Pressure shifts to Japan Sunwolves as Super Rugby keeps reinventing itself

Steve Tew - New Zealand rugby's strongman says the heat is now on Japan. Photo / Photosport
Steve Tew - New Zealand rugby's strongman says the heat is now on Japan. Photo / Photosport

Japan's Sunwolves are on notice to lift their game or they might also face the Super Rugby axe.

That was the clear inference from New Zealand Rugby chief executive Steve Tew in the wake of the decision to cull two South African teams and one from Australia.

Tew commended South Africa in particular, with the traditional rugby powerhouse left with just four teams in a competition which has been pared back from 18 to 15 teams from next year.
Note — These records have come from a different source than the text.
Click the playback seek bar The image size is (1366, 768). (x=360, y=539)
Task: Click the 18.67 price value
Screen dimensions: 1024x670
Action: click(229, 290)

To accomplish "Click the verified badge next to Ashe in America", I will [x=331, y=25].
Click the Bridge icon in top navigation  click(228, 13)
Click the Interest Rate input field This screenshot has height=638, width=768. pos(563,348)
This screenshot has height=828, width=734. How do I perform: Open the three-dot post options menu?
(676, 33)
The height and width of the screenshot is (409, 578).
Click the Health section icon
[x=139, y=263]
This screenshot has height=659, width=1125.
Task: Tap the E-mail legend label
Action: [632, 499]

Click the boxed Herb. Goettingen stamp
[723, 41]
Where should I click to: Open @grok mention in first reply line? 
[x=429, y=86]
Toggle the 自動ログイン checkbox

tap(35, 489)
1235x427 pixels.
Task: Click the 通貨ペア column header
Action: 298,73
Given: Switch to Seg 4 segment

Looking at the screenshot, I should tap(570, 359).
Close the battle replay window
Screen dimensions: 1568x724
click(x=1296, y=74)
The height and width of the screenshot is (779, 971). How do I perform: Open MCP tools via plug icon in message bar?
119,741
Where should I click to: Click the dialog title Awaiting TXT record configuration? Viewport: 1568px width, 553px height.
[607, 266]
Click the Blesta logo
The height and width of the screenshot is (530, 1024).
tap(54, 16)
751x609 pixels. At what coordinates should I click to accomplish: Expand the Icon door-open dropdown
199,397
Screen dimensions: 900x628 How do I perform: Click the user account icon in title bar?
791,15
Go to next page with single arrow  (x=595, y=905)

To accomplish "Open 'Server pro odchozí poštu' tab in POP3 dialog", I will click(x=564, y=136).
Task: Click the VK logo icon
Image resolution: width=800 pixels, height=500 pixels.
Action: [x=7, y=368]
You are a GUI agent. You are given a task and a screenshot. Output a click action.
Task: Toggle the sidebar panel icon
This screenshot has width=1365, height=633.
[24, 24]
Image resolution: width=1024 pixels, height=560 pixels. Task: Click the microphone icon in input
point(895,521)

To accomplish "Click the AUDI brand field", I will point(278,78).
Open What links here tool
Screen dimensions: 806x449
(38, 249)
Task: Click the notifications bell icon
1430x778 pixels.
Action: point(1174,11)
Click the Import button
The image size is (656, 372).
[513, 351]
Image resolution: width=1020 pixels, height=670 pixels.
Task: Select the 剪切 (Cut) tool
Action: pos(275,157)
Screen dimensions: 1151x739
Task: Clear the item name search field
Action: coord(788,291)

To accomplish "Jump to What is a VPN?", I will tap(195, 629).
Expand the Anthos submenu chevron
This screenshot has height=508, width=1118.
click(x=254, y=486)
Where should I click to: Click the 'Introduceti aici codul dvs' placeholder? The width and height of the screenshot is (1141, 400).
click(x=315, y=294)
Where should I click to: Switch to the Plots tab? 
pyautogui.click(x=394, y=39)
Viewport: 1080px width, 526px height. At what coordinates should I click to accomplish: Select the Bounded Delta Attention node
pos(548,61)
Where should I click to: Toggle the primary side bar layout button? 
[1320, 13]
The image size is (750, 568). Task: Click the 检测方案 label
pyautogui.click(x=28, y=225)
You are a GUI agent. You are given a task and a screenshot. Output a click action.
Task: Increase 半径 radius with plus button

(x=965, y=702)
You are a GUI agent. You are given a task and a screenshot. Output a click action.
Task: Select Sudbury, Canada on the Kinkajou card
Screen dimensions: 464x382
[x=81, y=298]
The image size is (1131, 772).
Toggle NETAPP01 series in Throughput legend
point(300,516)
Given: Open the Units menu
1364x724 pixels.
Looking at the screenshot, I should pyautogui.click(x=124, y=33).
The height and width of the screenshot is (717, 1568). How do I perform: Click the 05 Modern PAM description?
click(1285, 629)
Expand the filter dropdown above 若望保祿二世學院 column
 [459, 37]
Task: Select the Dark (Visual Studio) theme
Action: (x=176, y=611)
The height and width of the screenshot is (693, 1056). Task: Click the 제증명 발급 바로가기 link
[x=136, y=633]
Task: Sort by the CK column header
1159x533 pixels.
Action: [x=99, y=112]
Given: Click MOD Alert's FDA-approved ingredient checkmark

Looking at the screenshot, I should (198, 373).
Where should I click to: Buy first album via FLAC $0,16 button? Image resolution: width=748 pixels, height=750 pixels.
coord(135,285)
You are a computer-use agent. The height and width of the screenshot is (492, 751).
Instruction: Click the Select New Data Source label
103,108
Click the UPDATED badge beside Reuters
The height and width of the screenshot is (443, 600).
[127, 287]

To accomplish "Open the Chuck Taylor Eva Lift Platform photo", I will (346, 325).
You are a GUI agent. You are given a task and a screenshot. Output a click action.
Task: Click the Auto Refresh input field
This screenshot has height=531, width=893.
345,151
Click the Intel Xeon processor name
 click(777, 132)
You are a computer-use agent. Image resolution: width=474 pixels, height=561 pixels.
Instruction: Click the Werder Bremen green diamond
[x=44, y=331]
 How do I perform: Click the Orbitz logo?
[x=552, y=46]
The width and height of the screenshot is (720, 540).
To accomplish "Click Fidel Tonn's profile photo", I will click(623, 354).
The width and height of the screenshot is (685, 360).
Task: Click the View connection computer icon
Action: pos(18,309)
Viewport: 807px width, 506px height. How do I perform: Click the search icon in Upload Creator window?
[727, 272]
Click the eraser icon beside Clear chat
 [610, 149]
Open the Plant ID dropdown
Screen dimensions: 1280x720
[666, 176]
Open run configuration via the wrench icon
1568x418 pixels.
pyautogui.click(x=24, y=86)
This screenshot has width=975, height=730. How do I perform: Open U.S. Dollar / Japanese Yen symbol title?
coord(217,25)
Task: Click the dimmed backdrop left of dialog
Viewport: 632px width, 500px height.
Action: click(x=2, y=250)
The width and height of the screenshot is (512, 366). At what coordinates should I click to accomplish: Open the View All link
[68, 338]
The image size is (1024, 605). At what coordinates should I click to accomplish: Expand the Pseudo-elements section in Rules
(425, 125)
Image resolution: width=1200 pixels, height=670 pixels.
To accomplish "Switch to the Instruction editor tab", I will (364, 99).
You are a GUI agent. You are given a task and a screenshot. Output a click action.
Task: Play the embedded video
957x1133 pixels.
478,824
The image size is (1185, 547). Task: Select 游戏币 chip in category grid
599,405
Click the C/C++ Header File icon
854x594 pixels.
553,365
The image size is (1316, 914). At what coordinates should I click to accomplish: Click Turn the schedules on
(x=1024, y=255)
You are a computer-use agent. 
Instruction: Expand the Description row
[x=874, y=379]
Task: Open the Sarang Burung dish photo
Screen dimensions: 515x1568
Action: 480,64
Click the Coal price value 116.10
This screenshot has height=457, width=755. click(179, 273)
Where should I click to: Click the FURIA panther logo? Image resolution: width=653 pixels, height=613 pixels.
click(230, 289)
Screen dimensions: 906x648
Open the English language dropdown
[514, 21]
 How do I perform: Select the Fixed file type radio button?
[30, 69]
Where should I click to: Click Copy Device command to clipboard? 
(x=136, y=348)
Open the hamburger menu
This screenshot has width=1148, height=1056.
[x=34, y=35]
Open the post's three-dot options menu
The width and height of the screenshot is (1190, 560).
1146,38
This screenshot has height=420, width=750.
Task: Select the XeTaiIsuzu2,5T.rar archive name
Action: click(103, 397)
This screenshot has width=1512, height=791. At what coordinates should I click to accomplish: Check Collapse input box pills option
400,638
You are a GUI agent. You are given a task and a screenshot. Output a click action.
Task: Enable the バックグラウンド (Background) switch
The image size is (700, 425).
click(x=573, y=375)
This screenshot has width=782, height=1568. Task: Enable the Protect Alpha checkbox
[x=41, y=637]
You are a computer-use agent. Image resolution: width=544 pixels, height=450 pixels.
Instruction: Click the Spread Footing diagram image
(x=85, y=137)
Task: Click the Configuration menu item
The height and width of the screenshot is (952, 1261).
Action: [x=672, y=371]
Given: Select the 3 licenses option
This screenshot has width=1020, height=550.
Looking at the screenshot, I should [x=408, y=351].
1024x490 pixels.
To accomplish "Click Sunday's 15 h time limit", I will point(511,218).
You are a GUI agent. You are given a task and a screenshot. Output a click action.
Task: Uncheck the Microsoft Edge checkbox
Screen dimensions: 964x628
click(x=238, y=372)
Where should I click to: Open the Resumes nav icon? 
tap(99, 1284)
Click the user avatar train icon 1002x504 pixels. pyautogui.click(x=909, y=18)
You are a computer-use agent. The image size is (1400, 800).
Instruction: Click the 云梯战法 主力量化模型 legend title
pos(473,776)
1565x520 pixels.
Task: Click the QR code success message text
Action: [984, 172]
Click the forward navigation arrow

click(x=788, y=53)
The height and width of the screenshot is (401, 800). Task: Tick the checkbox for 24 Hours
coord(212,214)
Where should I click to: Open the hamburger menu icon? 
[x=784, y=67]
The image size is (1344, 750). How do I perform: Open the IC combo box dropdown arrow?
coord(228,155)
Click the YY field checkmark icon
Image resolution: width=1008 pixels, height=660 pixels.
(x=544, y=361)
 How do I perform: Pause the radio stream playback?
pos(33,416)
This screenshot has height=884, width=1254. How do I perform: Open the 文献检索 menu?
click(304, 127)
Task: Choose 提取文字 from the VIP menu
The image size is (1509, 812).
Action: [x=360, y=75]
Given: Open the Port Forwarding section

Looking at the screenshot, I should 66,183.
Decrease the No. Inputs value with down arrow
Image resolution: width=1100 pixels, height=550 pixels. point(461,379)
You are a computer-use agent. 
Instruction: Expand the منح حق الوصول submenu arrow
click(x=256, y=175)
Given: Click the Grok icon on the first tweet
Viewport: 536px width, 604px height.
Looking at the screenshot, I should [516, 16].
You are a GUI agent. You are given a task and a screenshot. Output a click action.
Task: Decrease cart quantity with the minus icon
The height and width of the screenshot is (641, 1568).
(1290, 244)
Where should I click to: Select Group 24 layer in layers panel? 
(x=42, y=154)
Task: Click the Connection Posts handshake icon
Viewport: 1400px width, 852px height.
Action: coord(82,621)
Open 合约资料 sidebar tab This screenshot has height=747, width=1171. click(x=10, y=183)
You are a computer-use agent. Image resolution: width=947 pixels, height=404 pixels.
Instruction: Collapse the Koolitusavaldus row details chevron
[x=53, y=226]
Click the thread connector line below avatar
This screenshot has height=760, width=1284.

How long this format survives is another matter however. The SANZAAR negotiators held back from considering even more radical changes to avoid having to return to the negotiating table midway through the current broadcasting contract.

Tew told the Radio Sport Breakfast that New Zealand's top players believe there are too many local derbies under the new 15-team format, one of a number of reasons why the format might be re-jigged again after 2020.

Tew said: "Japan are on notice that they've got to perform at a higher level as time goes on.
"Their win against the Bulls over the weekend was very timely."

Sky TV had been very supportive of the changes, which mean the competition will have fewer games. But he said there should be higher quality contests, and more in New Zealand's time zone.

New Zealand fans believed there were too many mismatches, and did not like the way the finals series was constructed - two major reasons why the 18-team format has been dumped.

South Africa, once a giant of world rugby, is struggling but it is not inconceivable that they will push for a return to five teams down the track. South Africa had demanded a sixth team but TV and attendance figures there and in Australia had been concerning from the outset of the 18-team competition.

New Zealand's playing strength and audience has clearly given them the upper hand in negotiations.

Tew said: "We must be careful not to come across as arrogant. We brought in some private equity which has also brought energy and new ideas.
"We think we bring real strength to the competition. If the maths works out, we could have all five teams in the finals."

"We were concerned the 18 team competition wasn't working - our fans gave us some pretty good feedback.

"Ideally if I was representing the views of our players, we wouldn't be going to home and away derbies but you talk to the guys running the clubs and they're not unhappy.

"I was talking to a couple of the Highlanders boys after the game (against the Blues) and they'd prefer it wasn't the case and we'll be taking that forward in the next development of the competition post 2020.

"It is necessary right now to stay in the conference model. It works from a commercial point of view for us.

"We're two years into a five year deal...we faced the reality of South Africa demanding a sixth team in Port Elizabeth and we lived with the 18 team comp. To their credit they've now listened.

"They've got their own financial pressures and as you can see from the number of players they are losing overseas they've got some big issues.

"I just commend the leadership of South Africa. They've taken note of reality. Don't forget the human element, the fans, players with families, a whole lot of stuff going on.

"There will be pain - and its not unusual for us to get the blame."